▶ [Records supplied]:
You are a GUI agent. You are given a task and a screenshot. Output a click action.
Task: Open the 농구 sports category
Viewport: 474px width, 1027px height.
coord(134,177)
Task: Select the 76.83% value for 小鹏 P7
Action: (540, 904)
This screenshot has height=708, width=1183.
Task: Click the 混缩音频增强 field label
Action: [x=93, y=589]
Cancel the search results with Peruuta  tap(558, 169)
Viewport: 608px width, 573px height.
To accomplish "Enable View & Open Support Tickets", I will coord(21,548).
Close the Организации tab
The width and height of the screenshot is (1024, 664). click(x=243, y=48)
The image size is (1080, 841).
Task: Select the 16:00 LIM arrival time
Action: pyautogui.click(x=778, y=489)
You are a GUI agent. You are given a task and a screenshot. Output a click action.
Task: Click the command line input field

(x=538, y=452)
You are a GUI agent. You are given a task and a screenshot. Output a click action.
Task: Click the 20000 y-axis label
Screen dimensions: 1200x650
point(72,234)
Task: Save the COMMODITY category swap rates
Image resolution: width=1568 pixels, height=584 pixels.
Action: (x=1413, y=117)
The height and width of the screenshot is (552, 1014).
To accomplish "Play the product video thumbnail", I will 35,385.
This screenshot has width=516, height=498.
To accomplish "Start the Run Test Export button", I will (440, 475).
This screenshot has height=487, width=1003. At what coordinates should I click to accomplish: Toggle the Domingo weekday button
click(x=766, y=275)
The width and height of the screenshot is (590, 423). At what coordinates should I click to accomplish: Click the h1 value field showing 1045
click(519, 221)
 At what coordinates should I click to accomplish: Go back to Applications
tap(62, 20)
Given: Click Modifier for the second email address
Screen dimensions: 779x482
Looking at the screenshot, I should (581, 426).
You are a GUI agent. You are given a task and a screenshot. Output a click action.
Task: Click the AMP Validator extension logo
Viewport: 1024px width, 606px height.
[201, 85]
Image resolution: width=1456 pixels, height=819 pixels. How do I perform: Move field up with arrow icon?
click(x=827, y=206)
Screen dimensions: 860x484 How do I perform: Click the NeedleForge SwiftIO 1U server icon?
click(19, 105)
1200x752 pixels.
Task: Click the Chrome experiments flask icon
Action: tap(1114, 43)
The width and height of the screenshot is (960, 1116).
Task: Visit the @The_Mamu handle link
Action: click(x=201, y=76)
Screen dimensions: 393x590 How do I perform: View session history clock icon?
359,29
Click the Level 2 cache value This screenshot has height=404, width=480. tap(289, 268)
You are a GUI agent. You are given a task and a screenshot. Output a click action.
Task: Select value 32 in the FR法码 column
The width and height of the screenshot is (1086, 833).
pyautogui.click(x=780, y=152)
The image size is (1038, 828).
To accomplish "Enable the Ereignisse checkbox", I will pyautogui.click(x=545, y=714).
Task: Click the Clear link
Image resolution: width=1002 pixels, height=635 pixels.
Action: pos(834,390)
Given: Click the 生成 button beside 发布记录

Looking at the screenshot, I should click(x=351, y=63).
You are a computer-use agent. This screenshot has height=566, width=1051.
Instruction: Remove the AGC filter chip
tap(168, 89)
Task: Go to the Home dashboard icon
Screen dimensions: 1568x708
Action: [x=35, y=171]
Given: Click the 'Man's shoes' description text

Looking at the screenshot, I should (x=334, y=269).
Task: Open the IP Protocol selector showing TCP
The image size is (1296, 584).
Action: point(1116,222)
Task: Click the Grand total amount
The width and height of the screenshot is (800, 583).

▶ [Work task]:
Please output exactly the lines from the one containing "Task: Go to the Home dashboard icon" through the end of the records, both included.

▶ [Result]:
Task: Go to the Home dashboard icon
Screen dimensions: 1568x708
Action: [x=35, y=171]
Given: Click the 'Man's shoes' description text

Looking at the screenshot, I should (x=334, y=269).
Task: Open the IP Protocol selector showing TCP
The image size is (1296, 584).
Action: point(1116,222)
Task: Click the Grand total amount
The width and height of the screenshot is (800, 583).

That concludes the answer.